Minos had engaged a brilliant engineer for the project, Daedalus, but his frustrations with his client led him to build the system in a way that only he understood and without any proper documentation. Feeling trapped, he finished the job and flew off to another firm. His son, Icarus, went with him and died on the way.
The system did eventually function, but in such a complex way that it become known as the Labyrinth. Both its users and maintainers became convinced that it did in fact contain a monster, part man-made and part machine-generated, which they named the Minotaur. The Minotaur frustrated all efforts to make the system work properly and ruined many careers.

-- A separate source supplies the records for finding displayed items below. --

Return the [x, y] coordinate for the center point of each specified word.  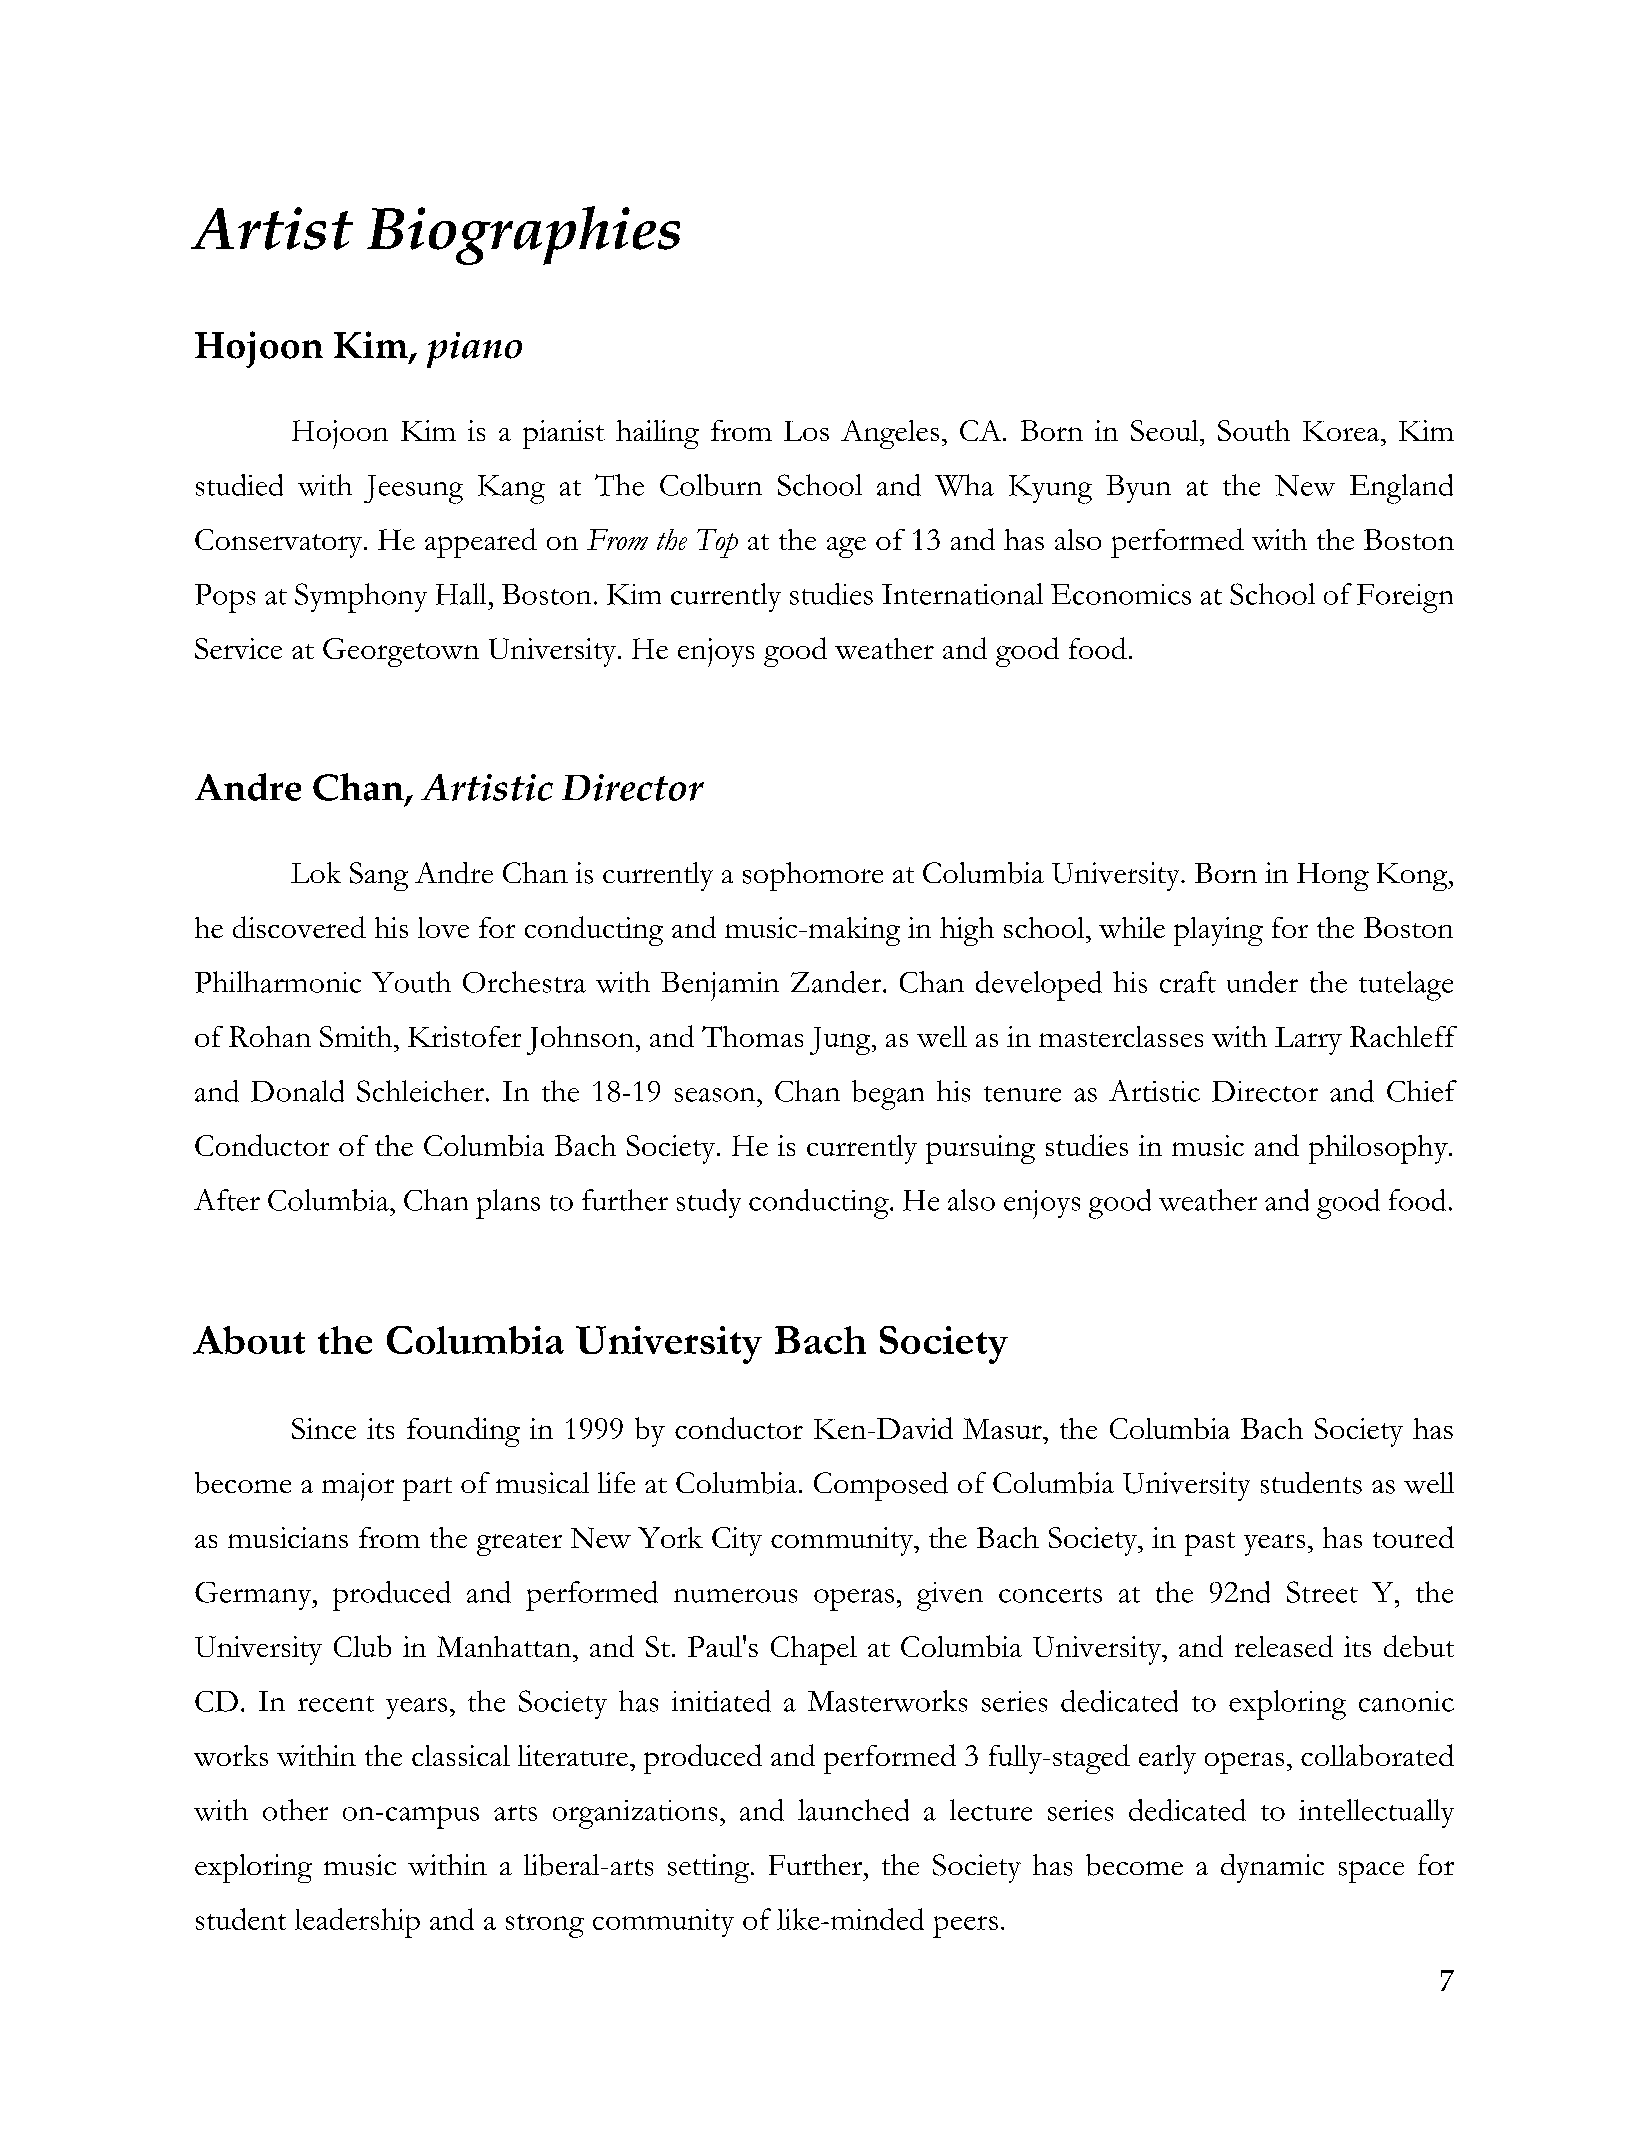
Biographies [523, 235]
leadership [357, 1923]
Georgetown [401, 652]
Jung [841, 1041]
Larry [1308, 1041]
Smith [356, 1036]
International [962, 594]
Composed [881, 1486]
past [1210, 1544]
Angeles [890, 434]
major [358, 1487]
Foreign [1405, 598]
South [1254, 430]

Such was the frustration of Minos that every year he demanded a fresh team of engineers, fourteen new graduates, to ‘Get into that labyrinth, and kill that monster!’ Every year they tried to work out what the system was really supposed to do and rectify its many faults. They always became totally lost, failed completely and were fired. Eventually, one young engineer, Theseus, met Ariadne, the chairman’s daughter, who fell in love with him.

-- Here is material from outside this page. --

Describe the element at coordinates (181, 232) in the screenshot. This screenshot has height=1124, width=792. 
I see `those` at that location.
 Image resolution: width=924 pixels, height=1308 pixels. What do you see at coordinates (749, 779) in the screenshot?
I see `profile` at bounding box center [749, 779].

As work experience before going to university Ariadne had been an assistant to Daedalus. Occasionally, in the interest of client relations, he had explained to her exactly how he was trying to meet her father’s requirements, which ones he had abandoned, what he had added and what had become contradictory. With this knowledge, Ariadne was able to show Theseus what the Labyrinth had been intended to do and how the requirements had or had not been fulfilled. With the signs she hence laid, she could then trace its functionality forwards and backwards. It subsequently became clear that the Labyrinth had multiple entrance and exit points.
With this knowledge, and motivated by the possibility of setting up his own company with Ariadne’s support, Theseus was able to follow her trail, systematically examine the system without becoming lost in its labyrinthine constructs, discover both its specified and unspecified functions and, metaphorically speaking, slay the Minotaur and escape out of the Labyrinth. Ariadne and Theseus then went to Naxos to set up a software house. It collapsed almost immediately when Theseus absconded with its assets.”
The vision of the Center of Excellence for Software Traceability (CoEST) is to provide leadership for traceability research, education, and practice; promoting the pursuit of excellence from research idea to practice, based on a foundation of innovative, ethical, collaborative work. I have been working on a few things as an officer of the CoEST, including a Glossary of Traceability Terms, a summary of Traceability Fundamentals (see book), a View of the Traceability Future, the Traceability Grand Challenges and a Roadmap for Traceability Research. Much of this work is featured in a CoEST Technical Report.